13 The appellant also relied upon some inconsistency of evidence in relation to the complainant's allegation that her tooth was broken. The expert evidence, however, was that it was a filling in her tooth which was broken, not her tooth. I consider it to be of no relevance at all. The photographs taken of the complainant shortly after the assault show some breaking of a tooth, whether that be properly described as a broken tooth or a broken filling, I think it of no moment and therefore no unfairness followed.
14 There were other complaints made, for example, apparently a condom was lost for a significant period of time, in the order of something like six months, and DNA testing therefore could not be done on that until after that period of time.
15 An additional complaint is made that the appellant's permission to conduct DNA testing on the condom was not obtained. Again, no unfairness flows from this. The appellant has given blood samples consensually which he knew were to be subjected to DNA testing. He does not contest the result of the DNA testing on the condom. There is no requirement at law that once appropriate DNA matching material is obtained consensually from a person that that person's consent is then needed to conduct DNA testing on other evidence.
16 He also complains there was an inconsistency in evidence about whether an orange-handled knife was used or not. Again, in my opinion, that was a jury matter. There was very early evidence that the complainant exhibited marks which appeared to be cutting marks from a sharp instrument on her neck within less than an hour of the alleged assault. The jury were entitled to deal with her evidence as to whether it was an orange-handled knife and assess that evidence against the other evidence in determining whether or not the charge as laid was made out.
17 The third point made is that Ms Sloan, another Crown witness, Ms Stanton, a friend of Ms Sloan's, and the police, particularly Constable Wiedemann, fabricated evidence in the case.
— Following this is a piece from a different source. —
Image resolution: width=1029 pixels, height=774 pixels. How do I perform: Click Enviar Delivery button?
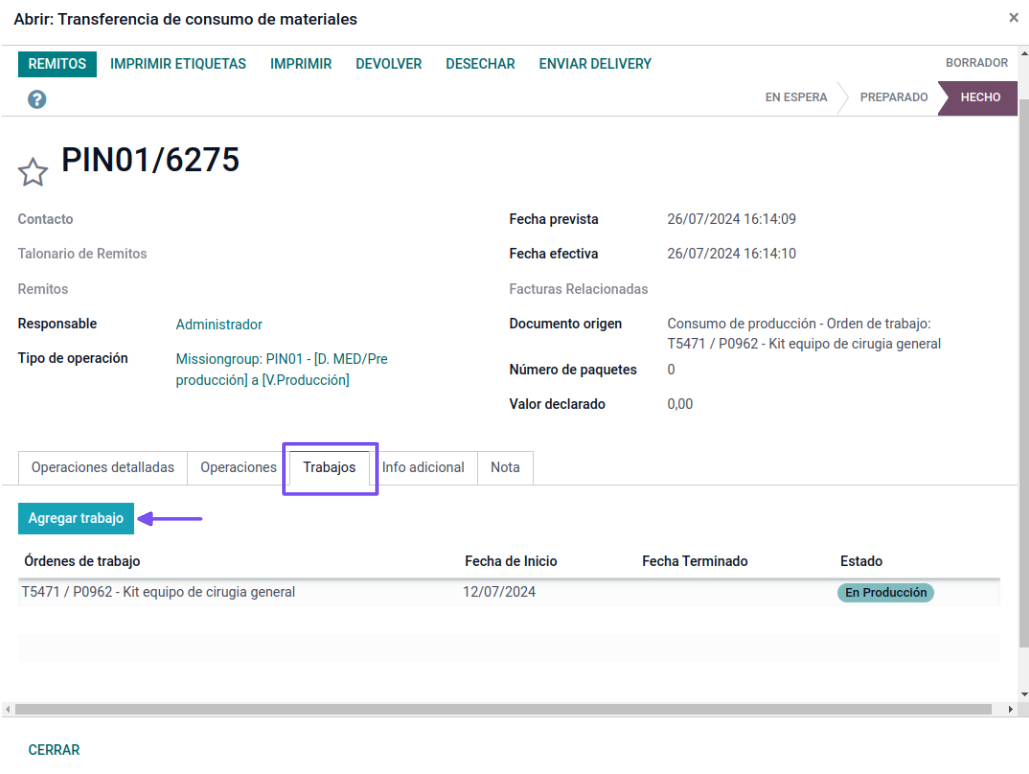(595, 64)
The allegation of the fabricated evidence related to the stealing count under s 94. Essentially the point made was that the complainant was not believed in respect of her allegation that her jewellery and other items were stolen, therefore that evidence was fabricated.
18 It was then alleged that Constable Wiedemann who took Ms Sloan's statement was involved thereby in the fabrication and that in some way made the verdict under the s 61J count unfair and therefore liable to be quashed. Merely to state the reasoning is, I believe, sufficient to demonstrate its illogicality. There is no denying that the jury did not believe Ms Sloan's evidence in respect of the s 94 count but that does not in any way implicate Constable Wiedemann. He took statements. In his cross-examination he conceded that he made a mistake in his affidavit but even the appellant was prepared to concede during the course of his submissions that that mistake may have been no more than a confusion as to the dates.
19 Having read his evidence in the affidavit, having heard his evidence and having read the statements of Ms Sloan and Ms Stanton, which are exhibit A on the appeal, I are not satisfied there was any fabrication by Constable Wiedemann or any involvement in any fabrication of the evidence.
20 For these reasons, I am of the opinion that the appeal should fail and should be dismissed.
21 SPERLING J: I agree with Beazley JA.
22 CARRUTHERS AJ: I also agree.
23 BEAZLEY JA: The order of the Court is that the appeal is dismissed.